Conflicting Demands: Film Formation at Low VOC and DPUR
A schematic of the film formation process1,2 of emulsion polymer dispersions is depicted in three steps (Figure 1). The steps are 1) water evaporation and particle concentration, 2) particle deformation, and 3) particle coalescence and polymer chain inter-diffusion. The degree of particle deformation and polymer chain inter-diffusion depends on the minimum film forming temperature (MFFT) of the particles. Good film formation at low VOC requires soft polymers or hard polymers with permanent coalescing agents. Permanent coalescing agents remain in the film forever and reduce the hardness of the coating. Both soft polymers and hard polymers with permanent coalescing agents lead to reduced DPUR. Thus, low VOC and better DPUR are conflicting demands and a tough problem to solve.
Rain and dew can leach water-soluble materials from the coatings surface and create a less than desirable appearance (Figure 2). Leaching resistance of coatings can be improved by reducing water-soluble materials, tailoring film formation kinetics, improving early water resistance, and incorporating crosslinking chemistry. Leaching of materials from the surface will ultimately create a porous surface, which can reduce the DPUR of the coatings. In Figure 3, more red iron oxide adheres to the leached surface, which appears as a darker red trail.
Tannin Blocking and Efflorescence Resistance
Polyphenols (tannin) found in wood and salts in concrete/masonry substrates migrate into coatings and negatively impact their appearance (Figures 4 and 5). Some of the factors that control these migration phenomena are film formation kinetics, hydrophobic–hydrophilic balance of the coating, water-soluble materials, functional groups in the polymer matrix, encapsulation of migrating materials, and adhesion of the coating to the substrate.
Grain Crack Resistance
Film hardness and elasticity play a critical role in controlling the crack resistance. These two properties need to be balanced to achieve crack resistance. Another factor that influences crack resistance is emulsion polymer particle coalescence and film formation. Particle deformation followed by polymer chain inter-diffusion along particle boundary (Figure 1) provide mechanical integrity to the paint film that is essential for grain crack resistance. An example where a poorly formulated paint did not provide grain crack resistance in a southern yellow pine board (red box) is shown in Figure 6. Other paints on the same board provide excellent grain crack resistance.

******************************

• [TASK SET]:
1. Edit the coatings text from the words containing "Tannin Blocking and" through "to the substrate.", replacing "salts" with "mineral salts".
2. Condense the coatings text's paragraph beginning "Rain and dew can leach" into a shorter version that keeps its main facts.
Rely solely on the coatings text for everything here.

• [LISTED ENTRIES]:
******************************

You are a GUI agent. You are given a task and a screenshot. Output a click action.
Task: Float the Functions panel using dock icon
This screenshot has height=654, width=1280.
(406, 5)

******************************

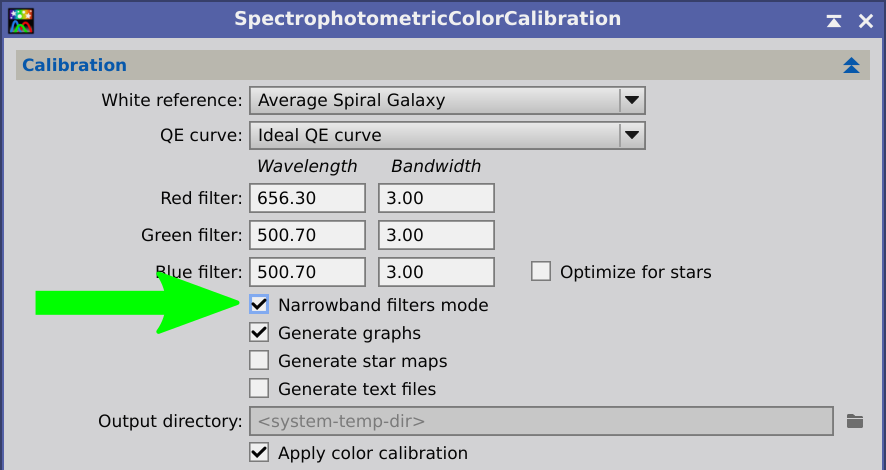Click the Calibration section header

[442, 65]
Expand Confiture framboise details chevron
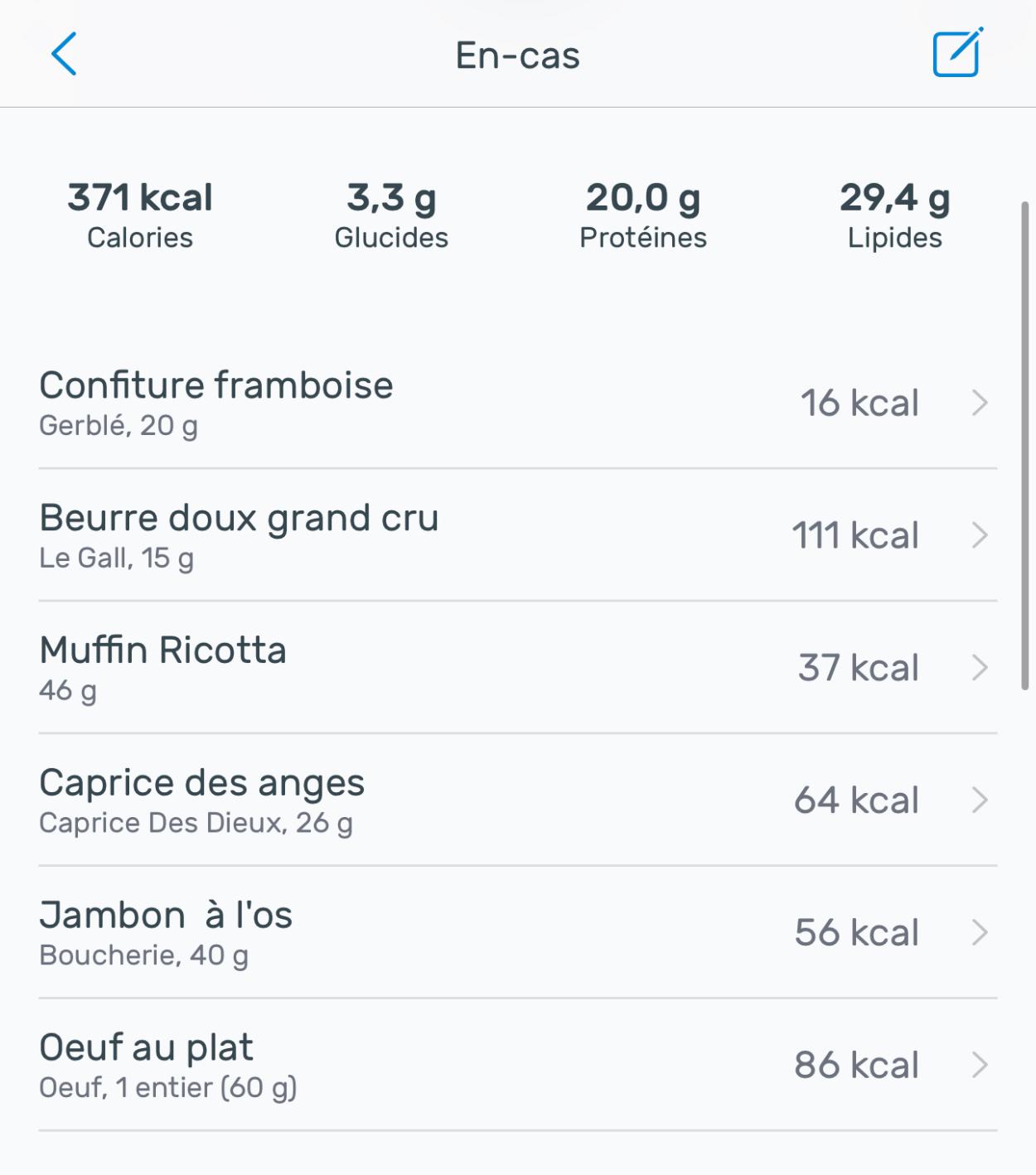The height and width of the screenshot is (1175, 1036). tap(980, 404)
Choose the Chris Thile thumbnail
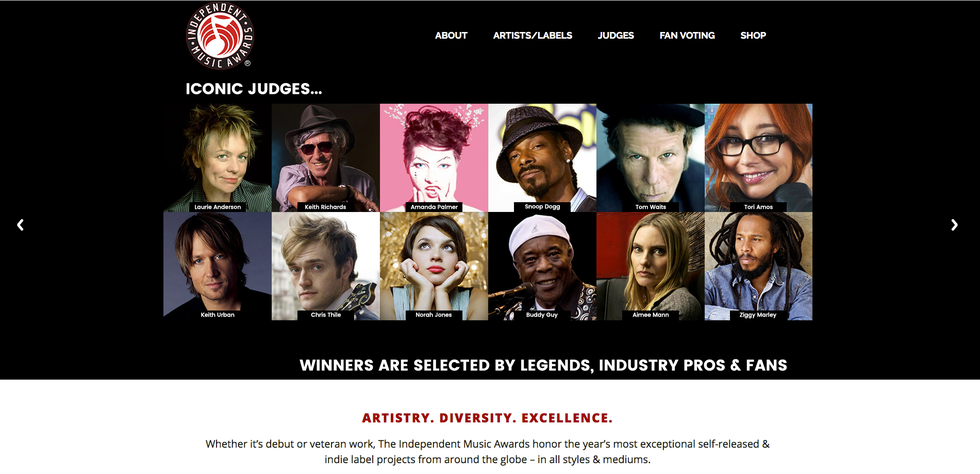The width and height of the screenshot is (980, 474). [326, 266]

******************************

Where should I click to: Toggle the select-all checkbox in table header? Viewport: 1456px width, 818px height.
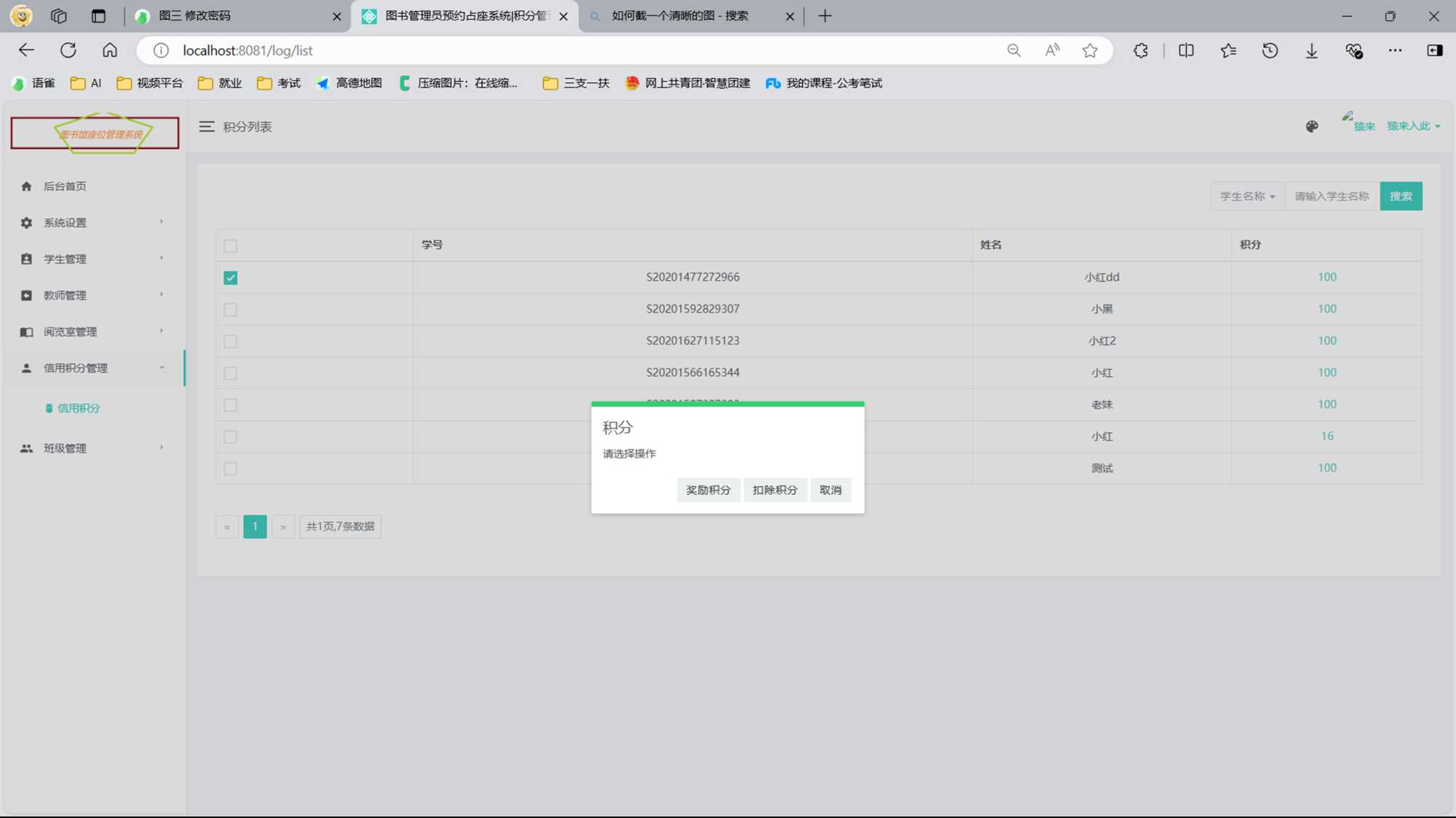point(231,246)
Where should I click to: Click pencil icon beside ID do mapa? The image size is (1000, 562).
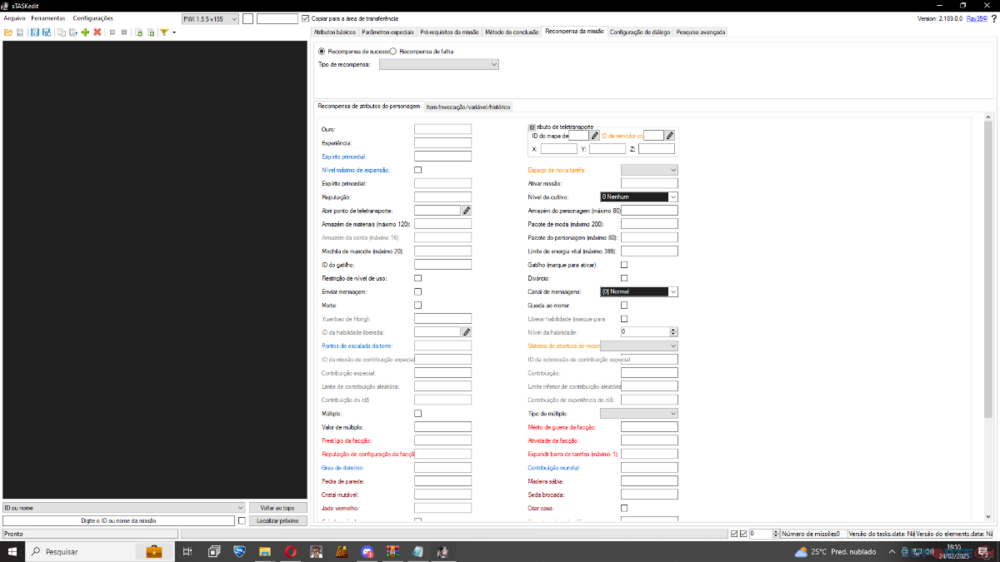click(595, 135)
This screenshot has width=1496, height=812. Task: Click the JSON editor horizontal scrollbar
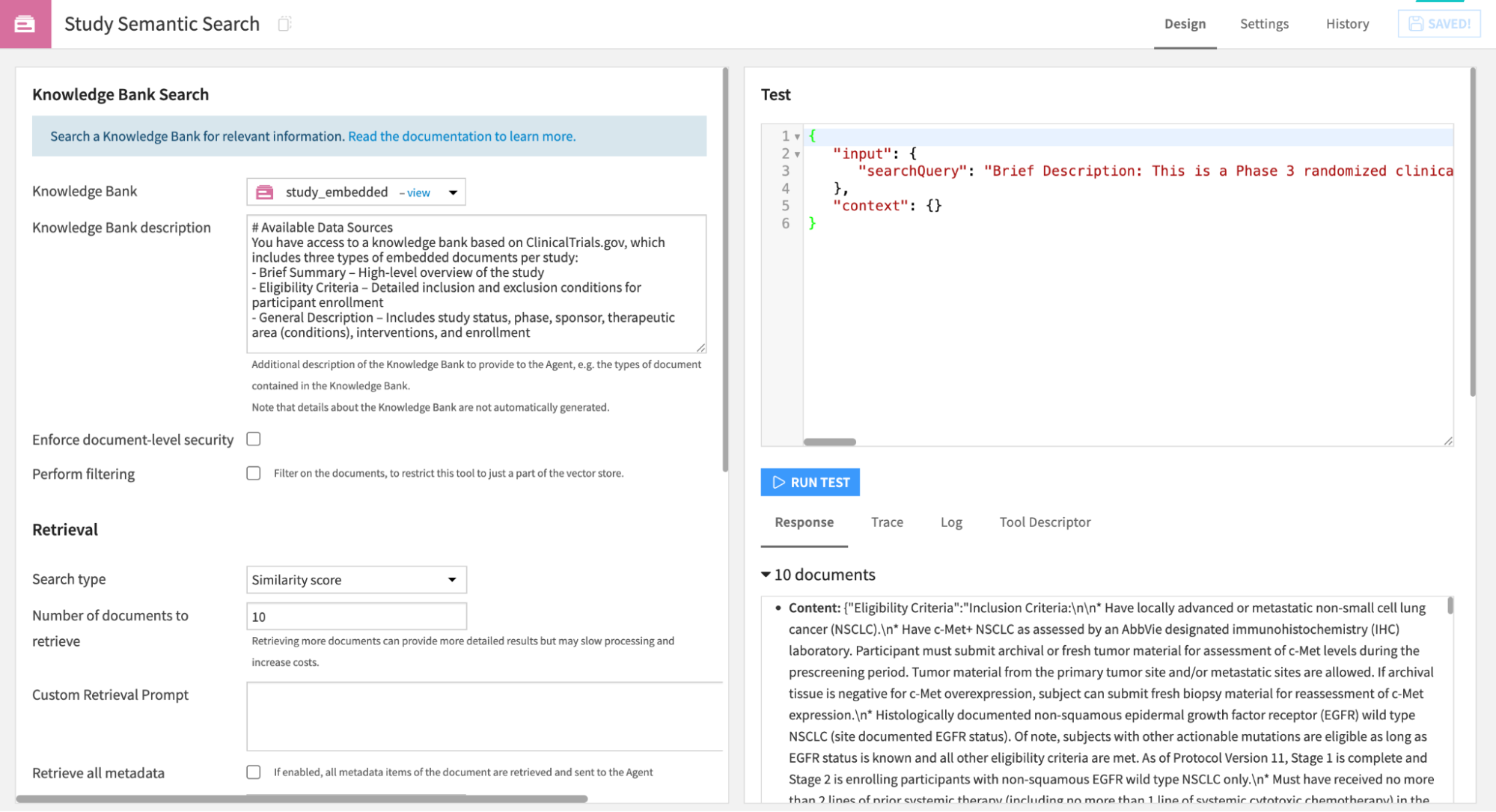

******************************

• [CORRECT ANSWERS]:
1.
Tannin Blocking and Efflorescence Resistance
Polyphenols (tannin) found in wood and mineral salts in concrete/masonry substrates migrate into coatings and negatively impact their appearance (Figures 4 and 5). Some of the factors that control these migration phenomena are film formation kinetics, hydrophobic–hydrophilic balance of the coating, water-soluble materials, functional groups in the polymer matrix, encapsulation of migrating materials, and adhesion of the coating to the substrate.

2. Rain and dew can leach water-soluble materials from a coating's surface and spoil its appearance. Reducing water-soluble materials, tailoring film formation kinetics, improving early water resistance and adding crosslinking chemistry can improve leaching resistance. Leaching eventually leaves a porous surface that can lower DPUR. In Figure 3, more red iron oxide sticks to the leached surface, forming a darker red trail.